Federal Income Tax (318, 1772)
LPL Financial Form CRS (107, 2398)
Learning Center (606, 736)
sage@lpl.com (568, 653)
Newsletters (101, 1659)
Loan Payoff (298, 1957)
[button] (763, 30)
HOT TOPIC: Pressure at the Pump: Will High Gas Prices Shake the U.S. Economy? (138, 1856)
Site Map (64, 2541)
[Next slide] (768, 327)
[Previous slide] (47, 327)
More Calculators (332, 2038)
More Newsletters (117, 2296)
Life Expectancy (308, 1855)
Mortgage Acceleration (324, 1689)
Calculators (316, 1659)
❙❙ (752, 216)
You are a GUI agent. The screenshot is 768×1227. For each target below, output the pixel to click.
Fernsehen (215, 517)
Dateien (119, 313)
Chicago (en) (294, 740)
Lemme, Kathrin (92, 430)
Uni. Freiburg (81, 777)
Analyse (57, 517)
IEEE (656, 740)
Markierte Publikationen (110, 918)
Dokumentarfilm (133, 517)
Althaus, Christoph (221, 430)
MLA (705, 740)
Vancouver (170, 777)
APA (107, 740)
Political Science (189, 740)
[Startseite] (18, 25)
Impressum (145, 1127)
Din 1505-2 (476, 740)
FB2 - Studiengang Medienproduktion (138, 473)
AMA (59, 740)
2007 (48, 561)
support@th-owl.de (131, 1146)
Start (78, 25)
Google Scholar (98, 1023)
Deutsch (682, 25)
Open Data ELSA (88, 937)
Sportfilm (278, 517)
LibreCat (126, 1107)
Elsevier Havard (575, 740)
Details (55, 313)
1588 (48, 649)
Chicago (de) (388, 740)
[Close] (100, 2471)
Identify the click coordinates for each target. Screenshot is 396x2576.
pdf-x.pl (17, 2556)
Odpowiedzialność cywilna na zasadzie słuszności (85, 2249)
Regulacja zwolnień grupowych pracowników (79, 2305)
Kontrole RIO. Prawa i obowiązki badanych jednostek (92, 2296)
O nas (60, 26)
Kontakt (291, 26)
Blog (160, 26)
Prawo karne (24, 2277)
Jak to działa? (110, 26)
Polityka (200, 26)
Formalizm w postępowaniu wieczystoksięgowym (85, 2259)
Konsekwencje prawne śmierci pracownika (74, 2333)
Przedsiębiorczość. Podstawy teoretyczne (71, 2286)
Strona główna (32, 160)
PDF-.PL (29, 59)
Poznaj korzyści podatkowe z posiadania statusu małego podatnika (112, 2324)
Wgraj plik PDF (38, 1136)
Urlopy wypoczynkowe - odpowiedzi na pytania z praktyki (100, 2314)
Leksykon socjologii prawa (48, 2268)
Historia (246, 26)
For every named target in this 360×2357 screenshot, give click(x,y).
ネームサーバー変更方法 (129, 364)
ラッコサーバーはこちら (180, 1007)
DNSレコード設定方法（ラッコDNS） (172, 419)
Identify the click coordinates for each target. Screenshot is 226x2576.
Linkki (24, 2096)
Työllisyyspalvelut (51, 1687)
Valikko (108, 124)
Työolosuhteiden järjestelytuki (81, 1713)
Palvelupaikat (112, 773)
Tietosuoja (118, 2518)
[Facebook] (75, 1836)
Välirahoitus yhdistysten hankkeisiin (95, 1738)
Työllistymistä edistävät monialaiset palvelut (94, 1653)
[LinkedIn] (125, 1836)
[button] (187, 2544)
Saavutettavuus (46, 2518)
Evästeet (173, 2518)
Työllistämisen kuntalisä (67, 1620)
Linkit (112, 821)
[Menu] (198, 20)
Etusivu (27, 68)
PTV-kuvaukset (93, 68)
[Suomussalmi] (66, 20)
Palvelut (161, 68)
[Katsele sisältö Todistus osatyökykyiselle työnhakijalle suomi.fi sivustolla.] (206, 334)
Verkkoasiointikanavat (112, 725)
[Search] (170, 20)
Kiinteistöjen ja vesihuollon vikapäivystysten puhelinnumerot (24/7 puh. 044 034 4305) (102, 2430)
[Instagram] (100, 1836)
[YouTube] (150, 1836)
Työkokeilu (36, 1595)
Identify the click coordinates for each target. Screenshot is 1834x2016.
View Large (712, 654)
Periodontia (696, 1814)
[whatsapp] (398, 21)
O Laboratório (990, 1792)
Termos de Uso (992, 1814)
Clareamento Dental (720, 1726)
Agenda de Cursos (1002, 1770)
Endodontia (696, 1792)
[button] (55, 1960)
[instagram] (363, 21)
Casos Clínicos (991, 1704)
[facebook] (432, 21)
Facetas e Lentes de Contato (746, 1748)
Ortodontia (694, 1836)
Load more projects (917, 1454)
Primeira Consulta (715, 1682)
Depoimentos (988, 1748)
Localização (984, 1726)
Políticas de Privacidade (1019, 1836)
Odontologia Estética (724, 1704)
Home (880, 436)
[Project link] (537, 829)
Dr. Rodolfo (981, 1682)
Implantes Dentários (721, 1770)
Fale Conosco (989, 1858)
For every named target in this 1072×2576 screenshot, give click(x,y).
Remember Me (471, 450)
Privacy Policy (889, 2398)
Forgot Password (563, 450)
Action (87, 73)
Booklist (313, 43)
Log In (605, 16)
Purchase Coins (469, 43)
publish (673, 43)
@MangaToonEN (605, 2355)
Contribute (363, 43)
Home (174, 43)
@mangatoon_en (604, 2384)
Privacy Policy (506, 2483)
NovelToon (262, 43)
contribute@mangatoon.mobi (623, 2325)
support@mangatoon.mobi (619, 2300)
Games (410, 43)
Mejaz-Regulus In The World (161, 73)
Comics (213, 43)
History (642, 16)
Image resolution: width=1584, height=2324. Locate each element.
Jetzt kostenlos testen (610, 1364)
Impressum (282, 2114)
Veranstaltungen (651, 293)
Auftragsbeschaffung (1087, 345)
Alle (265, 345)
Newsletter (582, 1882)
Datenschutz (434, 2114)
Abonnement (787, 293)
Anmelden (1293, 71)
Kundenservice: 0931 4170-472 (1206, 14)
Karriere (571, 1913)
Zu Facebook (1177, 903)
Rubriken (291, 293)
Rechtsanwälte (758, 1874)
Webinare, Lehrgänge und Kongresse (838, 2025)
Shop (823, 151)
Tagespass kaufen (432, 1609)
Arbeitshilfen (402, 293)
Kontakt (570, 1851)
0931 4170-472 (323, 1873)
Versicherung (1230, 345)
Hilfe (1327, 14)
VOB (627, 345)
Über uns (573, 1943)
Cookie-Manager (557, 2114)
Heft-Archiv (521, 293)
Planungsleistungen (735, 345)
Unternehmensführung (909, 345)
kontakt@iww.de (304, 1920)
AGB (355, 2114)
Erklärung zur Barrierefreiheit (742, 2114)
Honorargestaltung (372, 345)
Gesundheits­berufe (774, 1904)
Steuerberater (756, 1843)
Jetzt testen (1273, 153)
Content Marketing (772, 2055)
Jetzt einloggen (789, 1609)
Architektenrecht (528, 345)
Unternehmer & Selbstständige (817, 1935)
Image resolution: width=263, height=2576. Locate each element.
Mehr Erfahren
#####
== TASK TO CARRY OUT ==
Every line above holding the string "Image" should be listed.

== OUTPUT OF THE TASK ==
Image resolution: width=1584, height=2324. Locate each element.
Image resolution: width=263, height=2576. Locate each element.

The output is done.